─── Document text
Boost Machine Learning Model Performance through Effective Feature Engineering Techniques | by Suhas Maddali | Feb, 2023
Learn the right feature engineering techniques when applied to credit card fraud detection problem that improves the overall accuracy of machine learning models
Machine learning and data science are used in a large number of industries. One of the most popular applications of data science is in the field of finance. A lot of companies are trying to automate tasks such as whether to give loans to lenders or not to whether a transaction is fraudulent or non-fraudulent. In addition to this, there are other areas such as customer segmentation and credit scoring that are used in finance to learn various behavioral traits of customers and determine their overall credit score.
While the technology is impressive in automating a wide variety of tasks, failing to perform the right feature engineering with the dataset used to train ML models could oftentimes lead to poor performance on the test set (data not seen by models). Therefore, effective and efficient strategies in the space of feature engineering must be performed so as to ensure that the models perform well during the testing and production phases respectively.
This article mainly focuses on implementing machine learning models (xgboost) on credit card fraud detection dataset and aims to determine the difference in model performance before and after performing feature engineering. In this way, we get to understand the importance of feature engineering to get the best predictions from the models. We will follow a list of iterative steps such as reading the data, performing exploratory data analysis (EDA), training an ML model without feature engineering and finally, perform feature engineering to see an improvement in the performance of ML models as a result of this transformation. Let us now go over each of these steps and highlight some of the key insights during each of these steps.
──────
─── Data shown
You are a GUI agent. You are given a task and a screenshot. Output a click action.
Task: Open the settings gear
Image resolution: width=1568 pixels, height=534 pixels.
──────
» What you are asked to do: Which machine learning model does the feature engineering article implement on the credit card fraud detection dataset?

» Final answer: XGBoost